>> Begin DATA IN THIS EXERCISE

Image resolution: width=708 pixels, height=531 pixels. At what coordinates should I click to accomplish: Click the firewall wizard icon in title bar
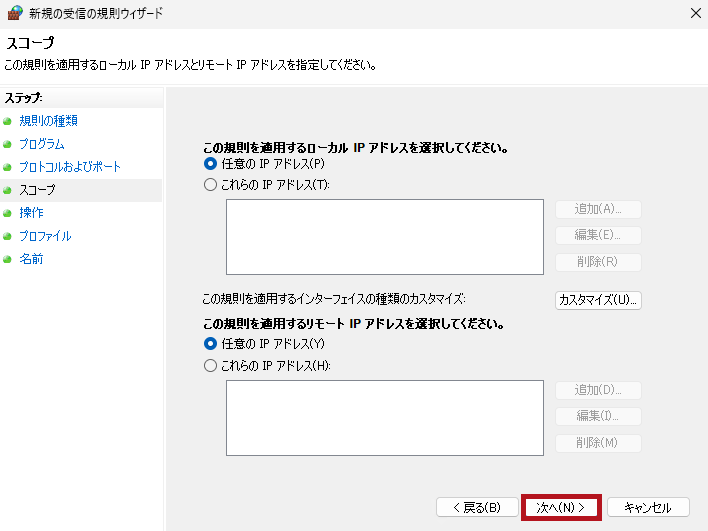pos(15,13)
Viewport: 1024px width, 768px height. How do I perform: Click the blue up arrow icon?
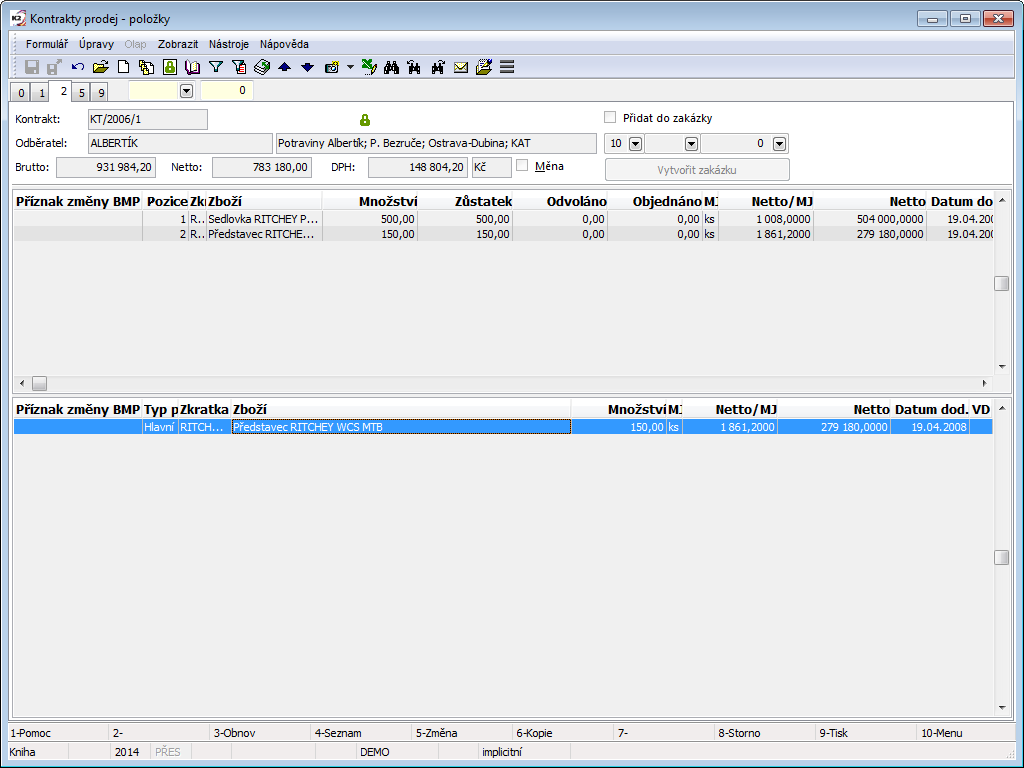click(x=284, y=67)
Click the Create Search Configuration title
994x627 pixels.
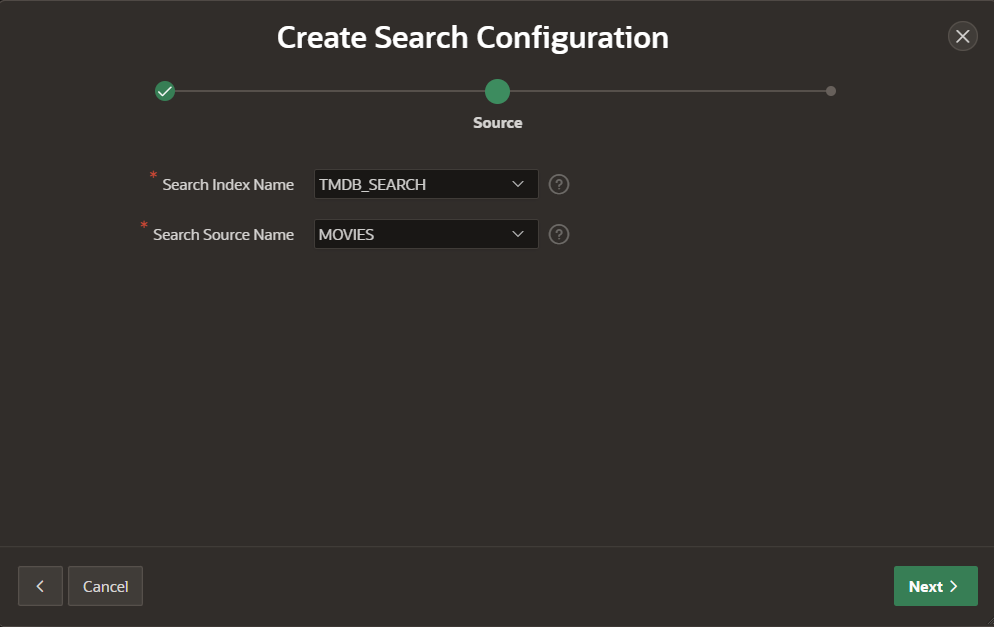pyautogui.click(x=473, y=37)
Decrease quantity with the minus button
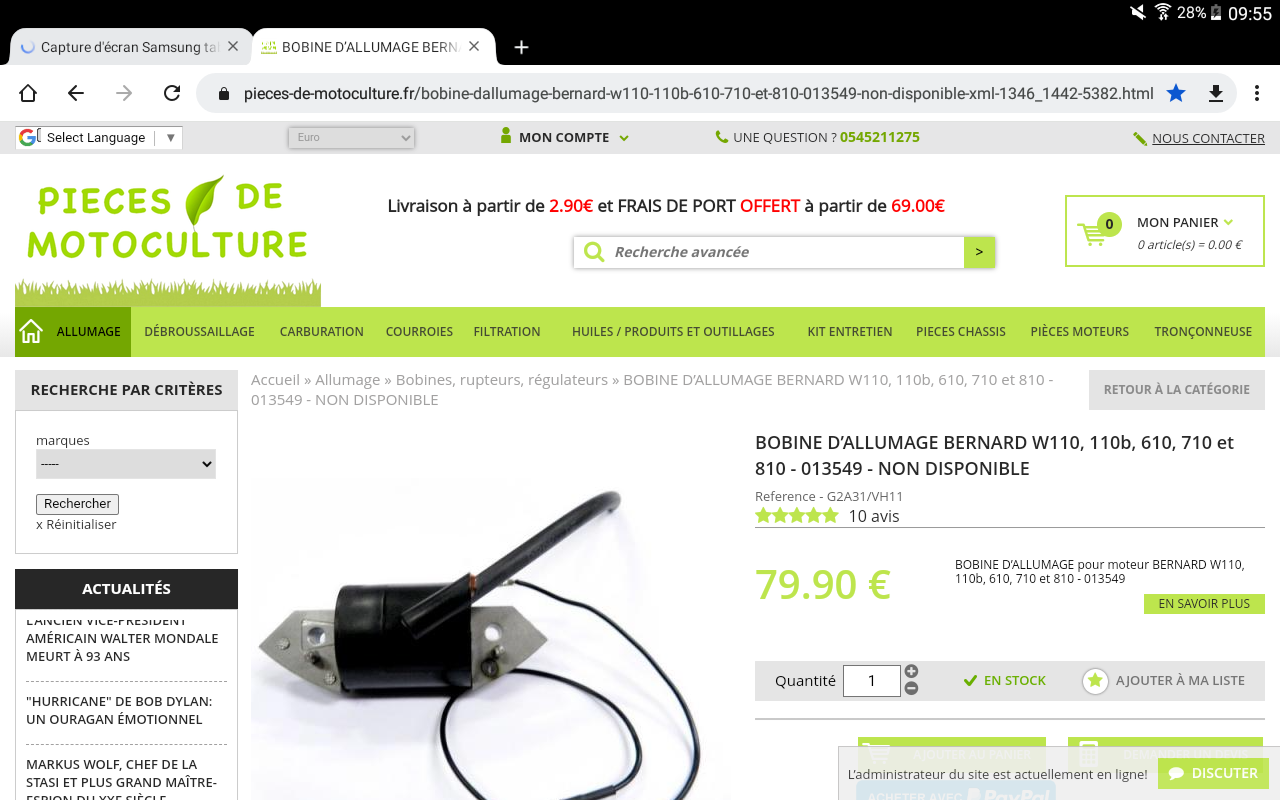This screenshot has height=800, width=1280. 911,688
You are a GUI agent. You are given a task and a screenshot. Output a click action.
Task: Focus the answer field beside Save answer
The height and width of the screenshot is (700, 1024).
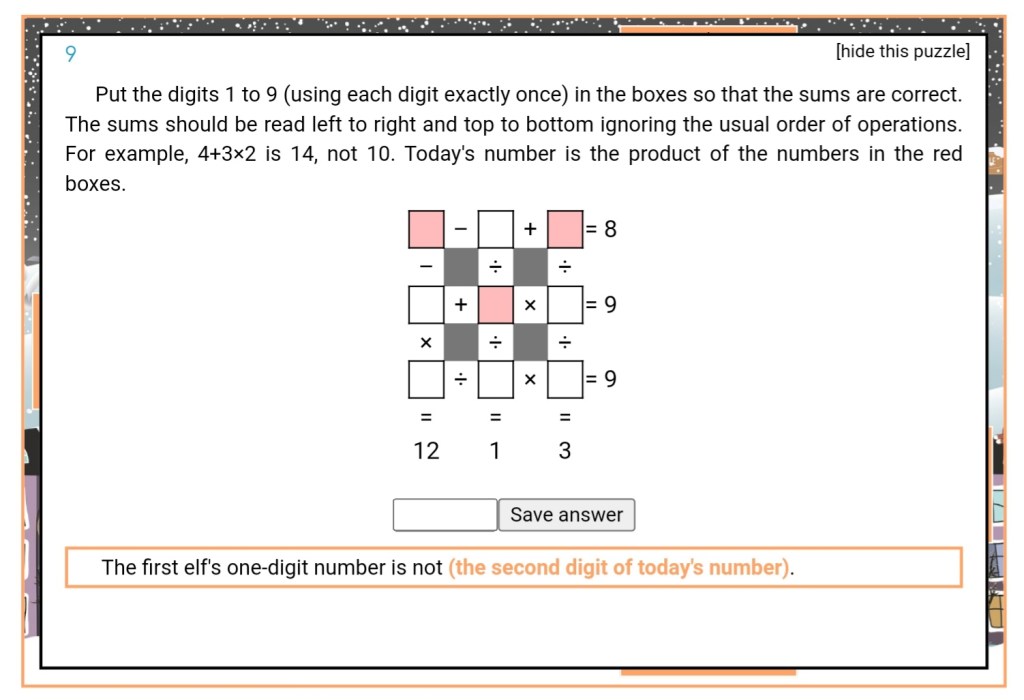445,515
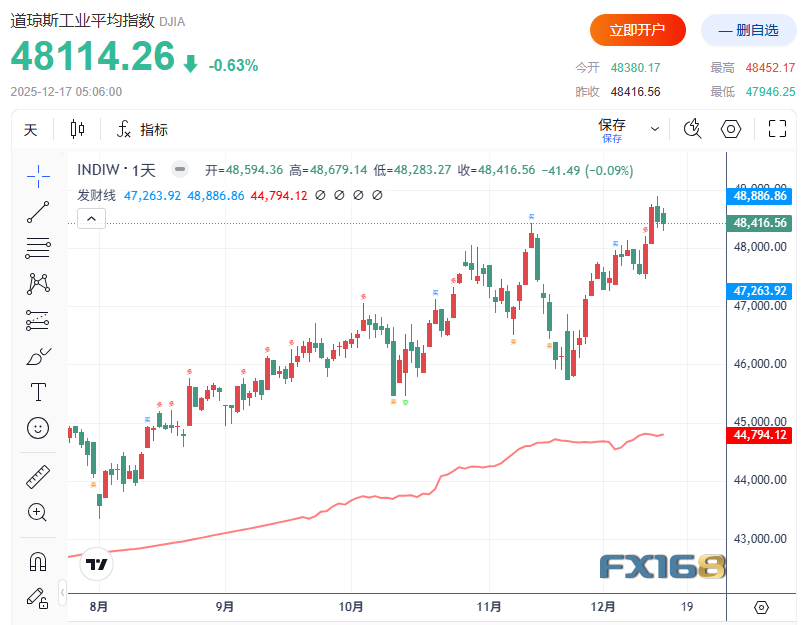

>> End DATA IN THIS EXERCISE

# TASK STATEMENT
Starting at the beginning of the data and ending at the line that contains "pyautogui.click(x=473, y=37)", change "icon" to "button" everywhere it appears and keep everything else the same. Leave out the pictures when you write the lines again.

# OUTPUT OF THE TASK
Image resolution: width=708 pixels, height=531 pixels. At what coordinates should I click to accomplish: Click the firewall wizard button in title bar
pos(15,13)
Viewport: 1024px width, 768px height. How do I perform: Click the blue up arrow button?
click(x=284, y=67)
Click the Create Search Configuration title
994x627 pixels.
pyautogui.click(x=473, y=37)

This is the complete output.